ACTIVITY: In the listing below, which lines contain the string "title"? Copy them all.

MATERIAL PROVIDED:
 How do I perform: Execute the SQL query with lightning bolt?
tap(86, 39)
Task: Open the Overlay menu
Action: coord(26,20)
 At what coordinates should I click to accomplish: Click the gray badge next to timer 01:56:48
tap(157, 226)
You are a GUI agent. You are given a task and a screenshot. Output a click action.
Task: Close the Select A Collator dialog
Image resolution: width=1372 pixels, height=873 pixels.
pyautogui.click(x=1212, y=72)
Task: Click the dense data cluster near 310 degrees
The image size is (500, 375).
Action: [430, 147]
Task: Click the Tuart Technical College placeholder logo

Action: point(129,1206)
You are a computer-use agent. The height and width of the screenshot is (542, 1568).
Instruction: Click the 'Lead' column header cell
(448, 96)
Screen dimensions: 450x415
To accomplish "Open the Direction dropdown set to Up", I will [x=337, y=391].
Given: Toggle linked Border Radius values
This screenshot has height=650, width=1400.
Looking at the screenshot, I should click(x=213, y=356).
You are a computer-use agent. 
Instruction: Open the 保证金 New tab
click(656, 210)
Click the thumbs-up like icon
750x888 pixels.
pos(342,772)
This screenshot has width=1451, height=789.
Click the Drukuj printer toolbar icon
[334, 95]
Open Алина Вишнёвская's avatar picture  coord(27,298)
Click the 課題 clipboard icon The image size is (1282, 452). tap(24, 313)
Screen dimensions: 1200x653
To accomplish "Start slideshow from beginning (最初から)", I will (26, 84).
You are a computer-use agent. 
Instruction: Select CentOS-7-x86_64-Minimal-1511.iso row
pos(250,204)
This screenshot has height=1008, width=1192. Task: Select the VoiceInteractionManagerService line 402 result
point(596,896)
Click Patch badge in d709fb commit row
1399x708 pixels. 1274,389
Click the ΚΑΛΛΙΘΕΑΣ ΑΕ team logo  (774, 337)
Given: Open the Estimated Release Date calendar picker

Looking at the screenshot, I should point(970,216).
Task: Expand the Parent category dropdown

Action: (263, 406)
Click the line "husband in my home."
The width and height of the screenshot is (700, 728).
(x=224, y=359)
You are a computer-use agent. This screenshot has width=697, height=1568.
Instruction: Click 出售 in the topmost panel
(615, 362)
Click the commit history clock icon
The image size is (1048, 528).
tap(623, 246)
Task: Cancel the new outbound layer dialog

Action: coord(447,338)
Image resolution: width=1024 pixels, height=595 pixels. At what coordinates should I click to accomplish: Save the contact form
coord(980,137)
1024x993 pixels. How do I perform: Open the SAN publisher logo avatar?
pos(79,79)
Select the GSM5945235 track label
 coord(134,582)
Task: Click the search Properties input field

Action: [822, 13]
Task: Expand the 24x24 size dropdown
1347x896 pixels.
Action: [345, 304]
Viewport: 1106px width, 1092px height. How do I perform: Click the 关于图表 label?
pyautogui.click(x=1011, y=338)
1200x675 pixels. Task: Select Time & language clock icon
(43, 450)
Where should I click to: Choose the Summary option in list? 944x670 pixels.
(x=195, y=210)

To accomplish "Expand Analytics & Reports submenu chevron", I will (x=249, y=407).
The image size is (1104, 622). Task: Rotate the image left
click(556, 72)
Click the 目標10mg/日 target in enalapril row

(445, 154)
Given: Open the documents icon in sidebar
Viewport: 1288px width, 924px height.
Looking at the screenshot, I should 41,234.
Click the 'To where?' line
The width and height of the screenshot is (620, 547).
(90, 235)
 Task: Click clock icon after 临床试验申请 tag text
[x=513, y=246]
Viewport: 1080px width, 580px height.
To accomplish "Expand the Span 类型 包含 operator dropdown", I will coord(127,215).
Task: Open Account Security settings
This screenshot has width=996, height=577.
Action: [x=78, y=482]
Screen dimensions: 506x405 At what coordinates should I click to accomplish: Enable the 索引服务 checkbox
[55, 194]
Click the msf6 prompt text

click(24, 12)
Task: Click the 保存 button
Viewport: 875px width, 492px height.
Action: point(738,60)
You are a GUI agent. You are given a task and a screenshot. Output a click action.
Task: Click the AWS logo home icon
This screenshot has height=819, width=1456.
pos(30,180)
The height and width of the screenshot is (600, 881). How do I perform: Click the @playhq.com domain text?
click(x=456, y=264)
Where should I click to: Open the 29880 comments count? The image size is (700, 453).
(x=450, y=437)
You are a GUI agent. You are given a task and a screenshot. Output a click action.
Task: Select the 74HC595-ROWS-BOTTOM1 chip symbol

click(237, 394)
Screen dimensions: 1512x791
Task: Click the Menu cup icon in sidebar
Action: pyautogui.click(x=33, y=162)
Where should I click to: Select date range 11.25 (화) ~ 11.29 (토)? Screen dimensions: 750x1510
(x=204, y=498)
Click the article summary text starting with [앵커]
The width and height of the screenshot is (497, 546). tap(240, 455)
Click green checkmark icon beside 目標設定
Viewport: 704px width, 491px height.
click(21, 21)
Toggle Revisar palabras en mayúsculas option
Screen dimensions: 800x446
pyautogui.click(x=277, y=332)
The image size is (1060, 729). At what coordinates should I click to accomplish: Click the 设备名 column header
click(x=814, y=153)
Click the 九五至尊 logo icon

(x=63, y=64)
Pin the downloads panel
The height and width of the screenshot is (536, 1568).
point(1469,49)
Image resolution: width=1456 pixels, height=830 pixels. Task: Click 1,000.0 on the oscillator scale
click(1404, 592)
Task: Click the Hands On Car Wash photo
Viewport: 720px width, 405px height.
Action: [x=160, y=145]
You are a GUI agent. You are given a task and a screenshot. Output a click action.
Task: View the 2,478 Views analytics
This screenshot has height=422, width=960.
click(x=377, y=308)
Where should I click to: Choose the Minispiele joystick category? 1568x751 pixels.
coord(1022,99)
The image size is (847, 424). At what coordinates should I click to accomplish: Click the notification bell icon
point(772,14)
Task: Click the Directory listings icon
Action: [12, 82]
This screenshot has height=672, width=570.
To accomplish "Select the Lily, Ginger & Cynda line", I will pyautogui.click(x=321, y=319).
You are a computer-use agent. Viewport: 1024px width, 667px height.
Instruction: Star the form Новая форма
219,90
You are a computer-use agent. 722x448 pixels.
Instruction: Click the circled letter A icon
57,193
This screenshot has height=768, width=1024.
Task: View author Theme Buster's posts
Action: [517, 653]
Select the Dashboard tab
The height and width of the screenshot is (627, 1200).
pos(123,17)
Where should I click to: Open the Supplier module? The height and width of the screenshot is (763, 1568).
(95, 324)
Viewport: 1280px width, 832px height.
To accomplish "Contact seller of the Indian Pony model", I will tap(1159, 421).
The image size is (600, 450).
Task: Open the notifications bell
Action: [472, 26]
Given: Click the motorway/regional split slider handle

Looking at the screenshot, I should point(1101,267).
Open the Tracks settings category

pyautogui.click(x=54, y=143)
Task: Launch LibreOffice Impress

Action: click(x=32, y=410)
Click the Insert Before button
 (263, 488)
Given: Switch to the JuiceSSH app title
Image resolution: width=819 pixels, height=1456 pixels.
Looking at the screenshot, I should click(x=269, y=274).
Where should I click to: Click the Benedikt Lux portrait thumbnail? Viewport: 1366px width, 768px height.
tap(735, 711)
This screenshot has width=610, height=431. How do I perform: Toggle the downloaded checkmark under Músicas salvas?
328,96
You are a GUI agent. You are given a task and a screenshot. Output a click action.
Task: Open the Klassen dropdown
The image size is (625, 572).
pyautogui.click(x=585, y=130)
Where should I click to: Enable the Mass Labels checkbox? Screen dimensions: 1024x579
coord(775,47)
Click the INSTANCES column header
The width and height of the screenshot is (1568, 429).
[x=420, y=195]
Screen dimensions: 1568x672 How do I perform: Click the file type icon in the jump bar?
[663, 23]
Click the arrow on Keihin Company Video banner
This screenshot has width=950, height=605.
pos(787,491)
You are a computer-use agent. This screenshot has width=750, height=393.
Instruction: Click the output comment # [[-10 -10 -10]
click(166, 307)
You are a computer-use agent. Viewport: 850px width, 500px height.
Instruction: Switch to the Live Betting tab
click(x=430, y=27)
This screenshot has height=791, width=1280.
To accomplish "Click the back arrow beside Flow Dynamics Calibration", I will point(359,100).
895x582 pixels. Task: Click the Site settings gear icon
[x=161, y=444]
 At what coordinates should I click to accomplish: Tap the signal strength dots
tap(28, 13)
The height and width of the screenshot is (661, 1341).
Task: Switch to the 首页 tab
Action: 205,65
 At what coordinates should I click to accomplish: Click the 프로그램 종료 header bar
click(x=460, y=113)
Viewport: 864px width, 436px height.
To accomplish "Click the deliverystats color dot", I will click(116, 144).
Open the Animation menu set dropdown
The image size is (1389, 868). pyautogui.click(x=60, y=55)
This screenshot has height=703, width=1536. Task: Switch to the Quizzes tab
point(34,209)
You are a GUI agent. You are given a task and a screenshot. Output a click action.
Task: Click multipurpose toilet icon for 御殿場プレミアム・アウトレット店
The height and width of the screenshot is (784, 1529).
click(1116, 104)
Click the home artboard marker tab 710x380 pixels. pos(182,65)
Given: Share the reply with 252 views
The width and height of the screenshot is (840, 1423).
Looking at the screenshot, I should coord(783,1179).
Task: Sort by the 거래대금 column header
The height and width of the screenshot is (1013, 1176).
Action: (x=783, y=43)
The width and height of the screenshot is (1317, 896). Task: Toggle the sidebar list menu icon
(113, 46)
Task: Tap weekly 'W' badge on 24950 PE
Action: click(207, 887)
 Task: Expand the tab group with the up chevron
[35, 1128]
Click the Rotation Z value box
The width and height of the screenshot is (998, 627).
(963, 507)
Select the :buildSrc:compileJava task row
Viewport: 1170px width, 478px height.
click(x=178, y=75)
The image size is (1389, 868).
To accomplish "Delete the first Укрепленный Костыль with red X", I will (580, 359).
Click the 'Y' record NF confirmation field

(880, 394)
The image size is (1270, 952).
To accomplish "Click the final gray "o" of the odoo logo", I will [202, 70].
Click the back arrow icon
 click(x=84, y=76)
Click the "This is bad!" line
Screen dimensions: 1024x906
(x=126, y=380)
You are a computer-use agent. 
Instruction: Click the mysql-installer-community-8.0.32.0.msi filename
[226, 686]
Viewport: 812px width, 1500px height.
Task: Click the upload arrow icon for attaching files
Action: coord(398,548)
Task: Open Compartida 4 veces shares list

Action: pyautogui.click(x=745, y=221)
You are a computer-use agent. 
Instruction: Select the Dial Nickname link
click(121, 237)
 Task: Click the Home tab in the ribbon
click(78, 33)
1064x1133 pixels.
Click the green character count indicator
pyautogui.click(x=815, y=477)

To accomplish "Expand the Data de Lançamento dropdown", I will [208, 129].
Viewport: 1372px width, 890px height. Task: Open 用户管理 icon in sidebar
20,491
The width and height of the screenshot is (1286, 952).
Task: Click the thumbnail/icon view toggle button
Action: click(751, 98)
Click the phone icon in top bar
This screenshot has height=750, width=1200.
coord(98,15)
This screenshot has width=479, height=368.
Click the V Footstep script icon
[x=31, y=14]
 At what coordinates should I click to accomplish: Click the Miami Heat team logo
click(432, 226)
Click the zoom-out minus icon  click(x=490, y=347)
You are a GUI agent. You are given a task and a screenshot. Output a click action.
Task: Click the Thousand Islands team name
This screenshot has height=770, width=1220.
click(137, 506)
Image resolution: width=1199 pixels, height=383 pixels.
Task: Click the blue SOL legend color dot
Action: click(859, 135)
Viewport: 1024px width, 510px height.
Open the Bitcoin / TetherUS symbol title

REPLY TO THE EXERCISE:
Given: Switch to the JuiceSSH app title
Open the Bitcoin / TetherUS symbol title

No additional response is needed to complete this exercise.